Line by line, transcribe the data shown below.

(Data items)
■ ■ ■ ■ ■

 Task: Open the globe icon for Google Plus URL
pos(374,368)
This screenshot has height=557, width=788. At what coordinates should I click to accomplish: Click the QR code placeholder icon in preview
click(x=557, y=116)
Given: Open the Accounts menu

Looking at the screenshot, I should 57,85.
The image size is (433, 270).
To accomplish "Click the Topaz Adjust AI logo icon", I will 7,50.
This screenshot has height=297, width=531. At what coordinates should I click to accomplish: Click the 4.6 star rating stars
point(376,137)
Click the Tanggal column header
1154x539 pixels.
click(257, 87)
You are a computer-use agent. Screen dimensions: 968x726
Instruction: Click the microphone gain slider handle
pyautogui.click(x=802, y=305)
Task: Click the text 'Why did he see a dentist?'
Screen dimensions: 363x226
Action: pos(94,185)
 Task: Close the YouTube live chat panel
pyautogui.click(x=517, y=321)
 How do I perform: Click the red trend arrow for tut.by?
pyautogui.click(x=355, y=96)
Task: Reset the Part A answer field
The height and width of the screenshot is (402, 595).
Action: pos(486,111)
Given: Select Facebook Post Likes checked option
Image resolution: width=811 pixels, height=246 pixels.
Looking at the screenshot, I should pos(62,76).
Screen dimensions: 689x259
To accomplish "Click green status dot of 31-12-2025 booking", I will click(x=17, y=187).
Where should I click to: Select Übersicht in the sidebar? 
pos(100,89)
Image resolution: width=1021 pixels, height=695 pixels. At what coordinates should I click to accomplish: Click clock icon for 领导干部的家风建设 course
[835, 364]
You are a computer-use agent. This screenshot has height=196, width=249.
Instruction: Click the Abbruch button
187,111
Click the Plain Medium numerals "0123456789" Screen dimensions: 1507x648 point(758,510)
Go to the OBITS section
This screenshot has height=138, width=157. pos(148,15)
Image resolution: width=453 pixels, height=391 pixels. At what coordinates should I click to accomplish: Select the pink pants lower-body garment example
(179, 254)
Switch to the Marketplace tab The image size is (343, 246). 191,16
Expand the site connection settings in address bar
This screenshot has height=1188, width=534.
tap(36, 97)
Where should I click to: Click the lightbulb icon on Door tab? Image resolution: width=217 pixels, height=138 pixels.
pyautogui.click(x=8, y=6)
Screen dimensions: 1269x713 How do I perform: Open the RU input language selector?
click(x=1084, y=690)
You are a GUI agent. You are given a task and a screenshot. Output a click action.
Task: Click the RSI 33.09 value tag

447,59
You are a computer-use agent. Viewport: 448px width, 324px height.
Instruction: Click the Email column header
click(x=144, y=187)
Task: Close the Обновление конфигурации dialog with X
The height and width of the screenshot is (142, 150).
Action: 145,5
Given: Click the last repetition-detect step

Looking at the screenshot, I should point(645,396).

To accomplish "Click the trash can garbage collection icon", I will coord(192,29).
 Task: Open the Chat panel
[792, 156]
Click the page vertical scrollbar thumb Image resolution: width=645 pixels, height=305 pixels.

■ ■ ■ ■ ■

**Solution to this task**
 Task: Open the globe icon for Google Plus URL
pos(374,368)
This screenshot has height=557, width=788. At what coordinates should I click to accomplish: Click the QR code placeholder icon in preview
click(x=557, y=116)
Given: Open the Accounts menu

Looking at the screenshot, I should 57,85.
The image size is (433, 270).
To accomplish "Click the Topaz Adjust AI logo icon", I will 7,50.
This screenshot has height=297, width=531. At what coordinates should I click to accomplish: Click the 4.6 star rating stars
point(376,137)
Click the Tanggal column header
1154x539 pixels.
click(257, 87)
You are a computer-use agent. Screen dimensions: 968x726
Instruction: Click the microphone gain slider handle
pyautogui.click(x=802, y=305)
Task: Click the text 'Why did he see a dentist?'
Screen dimensions: 363x226
Action: pos(94,185)
 Task: Close the YouTube live chat panel
pyautogui.click(x=517, y=321)
 How do I perform: Click the red trend arrow for tut.by?
pyautogui.click(x=355, y=96)
Task: Reset the Part A answer field
The height and width of the screenshot is (402, 595).
Action: pos(486,111)
Given: Select Facebook Post Likes checked option
Image resolution: width=811 pixels, height=246 pixels.
Looking at the screenshot, I should pos(62,76).
Screen dimensions: 689x259
To accomplish "Click green status dot of 31-12-2025 booking", I will click(x=17, y=187).
Where should I click to: Select Übersicht in the sidebar? 
pos(100,89)
Image resolution: width=1021 pixels, height=695 pixels. At what coordinates should I click to accomplish: Click clock icon for 领导干部的家风建设 course
[835, 364]
You are a computer-use agent. This screenshot has height=196, width=249.
Instruction: Click the Abbruch button
187,111
Click the Plain Medium numerals "0123456789" Screen dimensions: 1507x648 point(758,510)
Go to the OBITS section
This screenshot has height=138, width=157. pos(148,15)
Image resolution: width=453 pixels, height=391 pixels. At what coordinates should I click to accomplish: Select the pink pants lower-body garment example
(179, 254)
Switch to the Marketplace tab The image size is (343, 246). 191,16
Expand the site connection settings in address bar
This screenshot has height=1188, width=534.
tap(36, 97)
Where should I click to: Click the lightbulb icon on Door tab? Image resolution: width=217 pixels, height=138 pixels.
pyautogui.click(x=8, y=6)
Screen dimensions: 1269x713 How do I perform: Open the RU input language selector?
click(x=1084, y=690)
You are a GUI agent. You are given a task and a screenshot. Output a click action.
Task: Click the RSI 33.09 value tag

447,59
You are a computer-use agent. Viewport: 448px width, 324px height.
Instruction: Click the Email column header
click(x=144, y=187)
Task: Close the Обновление конфигурации dialog with X
The height and width of the screenshot is (142, 150).
Action: 145,5
Given: Click the last repetition-detect step

Looking at the screenshot, I should point(645,396).

To accomplish "Click the trash can garbage collection icon", I will coord(192,29).
 Task: Open the Chat panel
[792, 156]
Click the page vertical scrollbar thumb Image resolution: width=645 pixels, height=305 pixels.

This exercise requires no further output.